* _Exercise instructions_: What should you transcribe? Every line from the top of the records below through the line with "This screenshot has width=1456, height=819.", exactly, and no pictures.

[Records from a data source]
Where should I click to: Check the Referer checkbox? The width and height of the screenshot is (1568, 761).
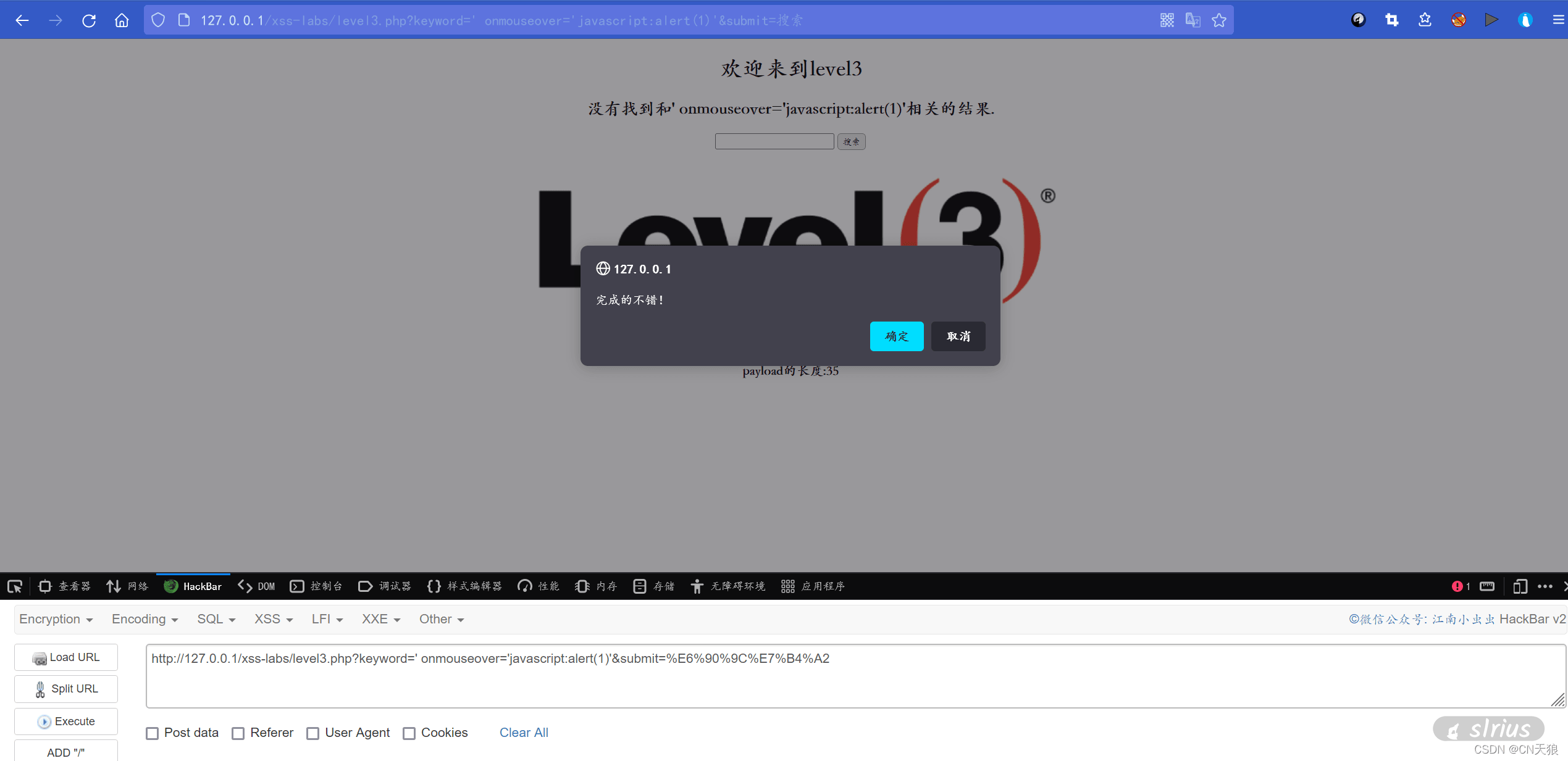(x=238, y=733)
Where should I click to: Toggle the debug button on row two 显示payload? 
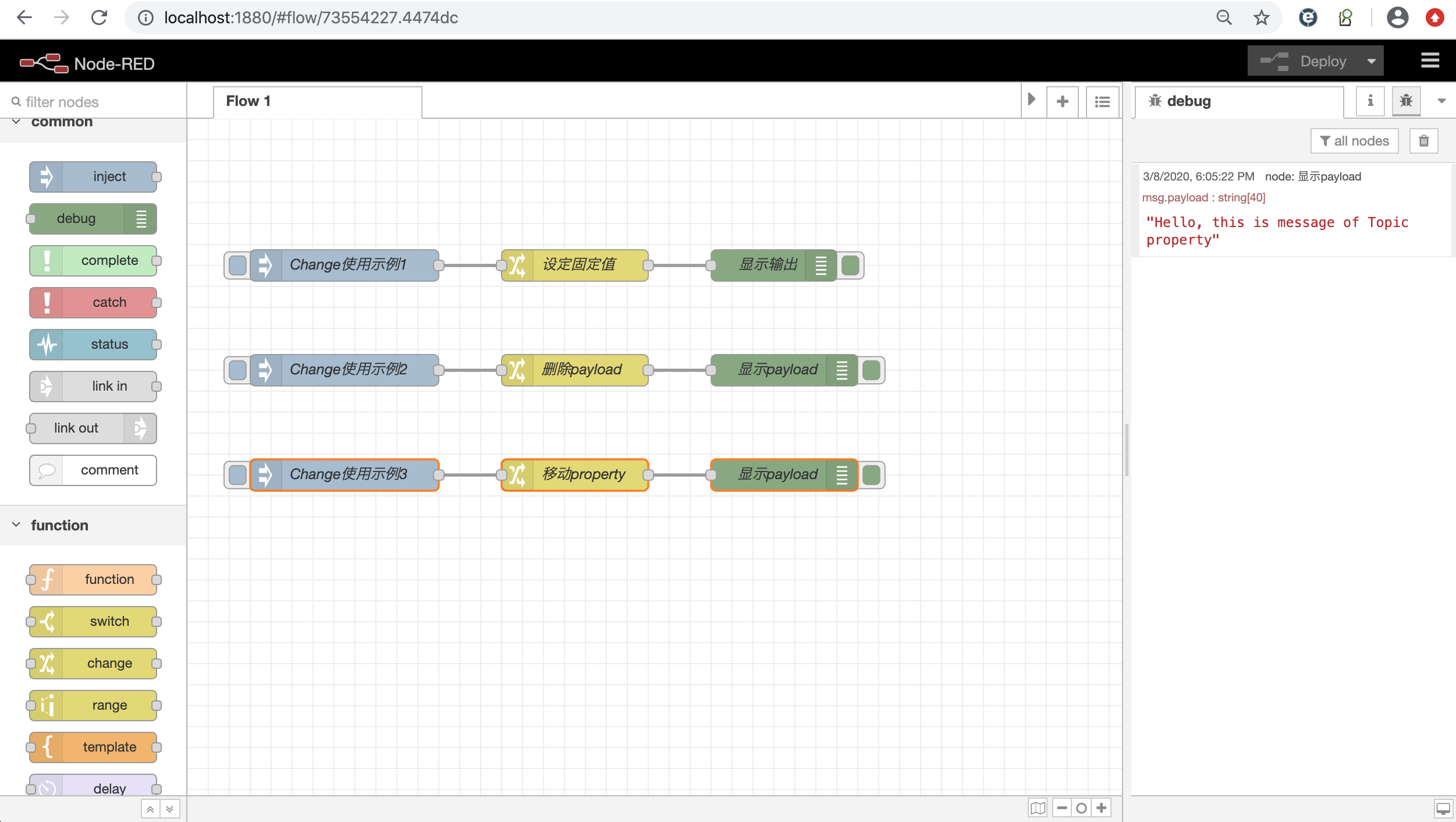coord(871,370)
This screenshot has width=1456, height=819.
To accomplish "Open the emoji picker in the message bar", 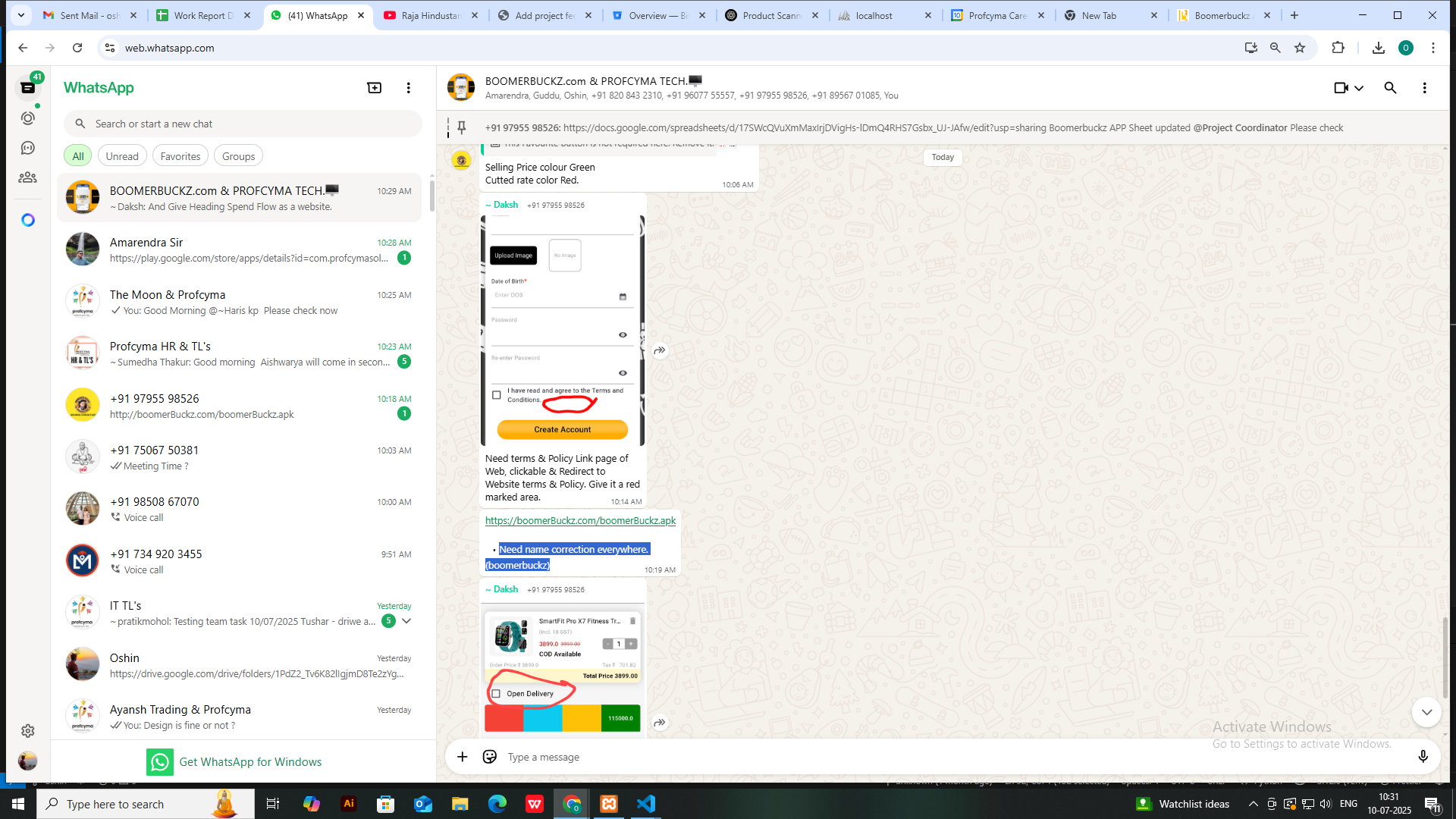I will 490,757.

* _Written response_:
Where should I click to: Check the Referer checkbox? The width and height of the screenshot is (1568, 761).
(x=238, y=733)
Where should I click to: Toggle the debug button on row two 显示payload? 
coord(871,370)
This screenshot has width=1456, height=819.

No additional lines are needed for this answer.